When their son was not back by night curfew, Eric’s parents headed up the highway. They were not initially concerned since he had called his stepfather, Ted, early in the evening to let him know he was having trouble with the truck. Donna stated he had even asked his father to come to look for him and Lliana if they were not home by 10:00 PM. She recalled how spooky the picnic spot looked in the pitch darkness except for one light in the parking spot, where they found Eric’s Ford pickup parked. They discovered his wallet under the driver’s seat.

Donna said, “And when we got into his truck, we found their clothes, so we knew they had only their swimsuits on.” They looked around and called out for the teens but received no response. Concerned, the parents contacted the authorities, and a deputy was dispatched to the scene. They split up and continued their search until the officer located 16-year-old Lliana’s unclothed body about 100 feet from the parked truck. She had been sexually assaulted before being fatally shot thrice in the head and chest with a small-caliber weapon.

Fearing they might contaminate the crime scene, the deputy called for backup and requested the parents return home. The authorities did not immediately divulge the tragic news of locating Lliana’s body. Donna said she knew her nightmares had turned true when a large group of officers and their pastor showed up at the home the following morning. She said, “I had an idea it was the worst I could think, and they informed me they had found him and he was deceased.” The 17-year-old was shot twice in the chest with the same small-caliber weapon as Lliana.

Who Killed Lliana Adank and Eric Goldstrand?

According to police sources, the investigators discovered fingerprints and DNA at the crime scene and analyzed them using technology at their disposition at the time. However, the Lane County Sheriff’s Office noted no matches were found, and investigative efforts afforded few leads. The case eventually turned cold, much to the frustration of the families and detectives involved. It remained so for over four decades until a breakthrough was achieved through advances in DNA technology after 44 years in 2021.

As forensic technology evolved, DNA analysis advanced to the point where it could reveal specific physical traits, including hair and eye color, race, and even some facial features.
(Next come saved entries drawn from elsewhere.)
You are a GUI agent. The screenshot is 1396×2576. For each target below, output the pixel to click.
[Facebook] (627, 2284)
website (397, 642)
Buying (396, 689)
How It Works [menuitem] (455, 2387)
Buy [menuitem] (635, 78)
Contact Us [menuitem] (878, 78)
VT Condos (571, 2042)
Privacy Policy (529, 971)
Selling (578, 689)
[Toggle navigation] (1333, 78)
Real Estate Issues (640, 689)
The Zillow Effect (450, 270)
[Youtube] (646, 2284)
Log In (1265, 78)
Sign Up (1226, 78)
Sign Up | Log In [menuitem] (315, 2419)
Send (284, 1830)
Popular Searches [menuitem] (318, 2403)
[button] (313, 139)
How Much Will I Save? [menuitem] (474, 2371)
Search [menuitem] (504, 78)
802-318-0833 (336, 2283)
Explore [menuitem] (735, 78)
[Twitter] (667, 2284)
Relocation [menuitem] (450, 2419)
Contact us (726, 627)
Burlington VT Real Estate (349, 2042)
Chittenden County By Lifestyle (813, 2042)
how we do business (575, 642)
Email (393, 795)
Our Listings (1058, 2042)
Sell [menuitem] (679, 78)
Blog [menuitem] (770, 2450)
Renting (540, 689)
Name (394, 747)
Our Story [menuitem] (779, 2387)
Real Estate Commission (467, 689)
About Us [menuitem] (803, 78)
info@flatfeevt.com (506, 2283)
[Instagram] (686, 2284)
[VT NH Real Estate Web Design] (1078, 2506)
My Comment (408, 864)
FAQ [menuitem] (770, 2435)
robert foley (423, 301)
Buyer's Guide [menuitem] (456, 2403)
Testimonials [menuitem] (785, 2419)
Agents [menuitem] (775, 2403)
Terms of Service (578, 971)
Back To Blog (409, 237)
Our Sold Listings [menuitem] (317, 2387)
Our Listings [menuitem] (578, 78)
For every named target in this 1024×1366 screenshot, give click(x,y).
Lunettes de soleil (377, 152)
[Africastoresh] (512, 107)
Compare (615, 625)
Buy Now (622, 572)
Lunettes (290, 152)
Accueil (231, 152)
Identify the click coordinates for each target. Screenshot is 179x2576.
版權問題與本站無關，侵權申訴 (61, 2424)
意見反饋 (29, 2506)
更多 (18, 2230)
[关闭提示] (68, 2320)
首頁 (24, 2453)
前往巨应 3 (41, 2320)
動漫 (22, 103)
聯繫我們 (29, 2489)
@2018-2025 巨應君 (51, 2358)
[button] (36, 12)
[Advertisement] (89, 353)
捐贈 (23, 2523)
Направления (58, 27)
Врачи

This new avenue of investigation led to collaboration with Virginia-based Parabon Labs, a company specializing in genealogy and forensics research. Using the DNA evidence and the forensic information gathered from the analysis, a picture of the possible suspect was generated, providing a visual lead.

With this enhanced evidence, the Cold Case Unit detectives narrowed their focus to a family residing in Oakridge. The DNA collected from a discarded cigarette butt eliminated one potential suspect, leaving two brothers from the family, then living in Mesa, Arizona, as the prime suspects. As the investigators closed in, the brothers were embroiled in a domestic fight, resulting in the younger brother being injured and police being called to the household. Tragically, the older brother, Ronald Albert Shroy, took his own life before the authorities arrived.

The circumstances surrounding Ronald’s suicide suggested a connection to the impending investigation. The investigation continued with the surviving brother, focusing on details such as his past actions and history of sexual assault. After a few delays, a conclusive DNA test finally confirmed that Ronald was the killer, bringing closure to the long-standing cold case. For the victims’ families, the resolution brought mixed emotions. Donna stated, “It feels good that I don’t have to go to a trial. I would have been terrified that he would have gotten off.”

While relief washed over Lliana and Eric’s loved ones, learning the culprit had been identified, the questions of what truly happened and why remain unanswered. Despite the lingering uncertainties, the families expressed gratitude to the tenacious and dedicated detectives who never gave up on the case. While hailing the technological advancements, Kathy added, “And it should say to those criminals, just because you’ve made it this far, don’t look over your shoulder ’cause one day they’ll be knocking on your door.”